The need for personalized messages that give added value to customers was a common theme through the conference's first day: Savvy marketers need to focus on the following five points in order to build great campaigns that are relevant to customers.
- Relationships first, acquisitions second: Rather than just focus on the first sale, companies should make sure that they build lasting relationships with customers. This includes telling customers the truth. Scott Olrich, Responsys' chief marketing and sales officer, said that while fast food marketing has traditionally been focused on obscuring the truth, Chipotle tells customers what's in their food, including the nutritional content, creating a trust-based relationship. "Relationship-focused companies building a great experience that will market itself," he said. Apple, for example, is doing this with its new iPhone ads: Rather than market the phone itself, the new ads, using celebrities like Samuel Jackson and Zooey Deschanel, focus on Siri and the impact this software can have on the iPhone experience.
- Digital is the key to not having any dead ends: To build brand relationships, new school marketers are focusing on both emotion and behavior. According to Matt Walsh, Crispin Porter + Bogusky's vice president and executive experience director, if a company has an emotional connection with its customers but fails to carry out behavioral modeling, it will be left with dead ends. Digital marketing is allowing companies to bring all their loose ends together and tie them into a continuous process. Domino's Pizza, for example, displayed customer reviews--good and bad--in Times Square, and then used these reviews to develop television ads. Walsh stresses the importance of blurring the lines between traditional and digital marketing so that customers start taking ownership of the relationships. "[We need] to have relationships with individuals, not demographics," he said.
- Move from manual campaigns to automated interactions: Siloed campaigns are something of the past and today's customers expect campaigns that transcend channels and bring everything together. The trick is to automated interactions so that each customer gets the information that's relevant. Scottrade implemented an automated campaign to help customers in making a decision, for instance. April Mullen, branding and marketing communications analyst at Scottrade, said the organization moved away from its one-size-fits-all experience and instead introduced a multi-touchpoint campaign that is automatically tailored to the customer. The organization is bringing together both online and offline data to help it send the right automated messages.
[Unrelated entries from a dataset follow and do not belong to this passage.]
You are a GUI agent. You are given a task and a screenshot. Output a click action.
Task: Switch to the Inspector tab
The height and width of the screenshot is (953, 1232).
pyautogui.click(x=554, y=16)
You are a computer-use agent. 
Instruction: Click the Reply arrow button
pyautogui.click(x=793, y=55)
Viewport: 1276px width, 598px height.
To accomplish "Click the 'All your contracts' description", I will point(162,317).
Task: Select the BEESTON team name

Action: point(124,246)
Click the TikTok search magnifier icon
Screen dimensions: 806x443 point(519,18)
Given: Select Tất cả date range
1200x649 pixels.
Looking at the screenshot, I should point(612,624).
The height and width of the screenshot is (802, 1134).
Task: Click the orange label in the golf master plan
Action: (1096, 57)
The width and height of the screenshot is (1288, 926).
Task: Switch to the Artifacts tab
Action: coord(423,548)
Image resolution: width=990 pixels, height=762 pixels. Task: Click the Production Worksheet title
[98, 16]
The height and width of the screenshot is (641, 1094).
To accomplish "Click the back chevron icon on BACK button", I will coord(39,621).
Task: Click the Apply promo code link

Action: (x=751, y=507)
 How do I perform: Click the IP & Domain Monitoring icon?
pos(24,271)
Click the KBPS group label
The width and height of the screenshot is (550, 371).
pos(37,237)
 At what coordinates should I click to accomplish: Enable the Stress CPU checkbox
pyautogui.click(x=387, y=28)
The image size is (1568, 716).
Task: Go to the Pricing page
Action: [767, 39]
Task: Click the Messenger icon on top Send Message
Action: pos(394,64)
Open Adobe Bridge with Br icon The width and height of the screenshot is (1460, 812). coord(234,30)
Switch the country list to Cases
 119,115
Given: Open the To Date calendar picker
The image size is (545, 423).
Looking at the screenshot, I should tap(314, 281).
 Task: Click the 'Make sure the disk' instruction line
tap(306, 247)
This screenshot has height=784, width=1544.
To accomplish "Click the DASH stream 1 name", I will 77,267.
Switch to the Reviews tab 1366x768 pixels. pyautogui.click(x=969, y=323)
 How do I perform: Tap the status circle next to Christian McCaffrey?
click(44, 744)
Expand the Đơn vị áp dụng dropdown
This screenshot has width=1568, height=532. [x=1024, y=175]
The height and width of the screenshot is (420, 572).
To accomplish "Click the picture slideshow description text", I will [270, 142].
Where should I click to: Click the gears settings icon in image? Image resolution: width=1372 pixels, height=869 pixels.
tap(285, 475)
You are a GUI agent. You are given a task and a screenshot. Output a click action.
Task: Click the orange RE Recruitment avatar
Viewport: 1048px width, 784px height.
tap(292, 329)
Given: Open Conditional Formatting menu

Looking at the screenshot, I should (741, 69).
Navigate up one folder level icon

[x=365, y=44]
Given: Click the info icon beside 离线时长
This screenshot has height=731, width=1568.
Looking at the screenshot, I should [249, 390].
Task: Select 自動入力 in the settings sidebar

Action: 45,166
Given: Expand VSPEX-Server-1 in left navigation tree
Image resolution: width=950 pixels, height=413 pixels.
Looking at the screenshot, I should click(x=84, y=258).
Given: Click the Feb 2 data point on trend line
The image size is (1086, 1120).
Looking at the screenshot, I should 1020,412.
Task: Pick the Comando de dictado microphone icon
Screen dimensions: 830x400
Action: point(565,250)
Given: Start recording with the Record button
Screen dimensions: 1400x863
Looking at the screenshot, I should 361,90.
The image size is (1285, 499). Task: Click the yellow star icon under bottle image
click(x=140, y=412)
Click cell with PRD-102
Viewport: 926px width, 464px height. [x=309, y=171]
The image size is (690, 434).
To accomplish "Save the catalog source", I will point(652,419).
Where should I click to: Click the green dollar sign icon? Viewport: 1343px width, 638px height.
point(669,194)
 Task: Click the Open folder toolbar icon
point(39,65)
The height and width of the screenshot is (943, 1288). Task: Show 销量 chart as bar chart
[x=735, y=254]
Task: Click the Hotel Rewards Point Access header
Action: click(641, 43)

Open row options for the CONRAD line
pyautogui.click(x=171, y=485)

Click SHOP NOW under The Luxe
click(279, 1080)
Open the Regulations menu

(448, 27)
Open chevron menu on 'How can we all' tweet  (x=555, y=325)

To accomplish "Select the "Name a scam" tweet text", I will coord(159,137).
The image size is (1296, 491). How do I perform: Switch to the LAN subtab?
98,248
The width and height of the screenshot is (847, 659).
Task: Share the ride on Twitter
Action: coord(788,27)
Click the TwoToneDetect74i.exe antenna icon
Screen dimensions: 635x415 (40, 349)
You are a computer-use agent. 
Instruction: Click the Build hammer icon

- Display as a relationship channel: Olrich said today's companies are trying to acquire individuals, and one way of doing this is by showing these prospects display ads that are relevant to them. Sandy Martin, director of e-marketing at Dollar Thrifty Automotive Group, said the organization was facing a challenge: Although customers were making a reservation to lease a car, sometimes they failed to pick it up and the company wasn't making the sale. The rental car company started using emails together with display ads to remind customers of their rental car reservation. This led to a 22 percent increase in pickup rates. According to Scott Jones, general manager of display at Responsys, display ads not only need to be targeted and personalized, but should also be used in conjunction with email. Additionally, companies should leverage display ads for customers who aren't responding to emails.
- The real value in social is the data: Marketers need to tap into the information that customers are sharing on social media to better tailor the dialogue. As Jonathan Spier, executive vice president at CalmSea, puts it, social isn't just about fans and likes, but the value of the data that customers share on properties like Facebook. For example, if an organization knows a customer's birthday, it can send an offer around that time. Spier said research has shown that more than 70 percent of people are willing to share their social graph with companies that ask. Fashion retailer O'Neill is doing this and leverages information about birthdays, location, and interests to start a dialogue with customers. Spier said having direct personal information from each customer about what they really like gives companies the opportunity to send them information that is related to these interests.
With so much information already being thrown at them from every direction, customers are likely to overlook anything that they don't consider relevant. Marketers need to deliver this personalized information, or risk being ignored.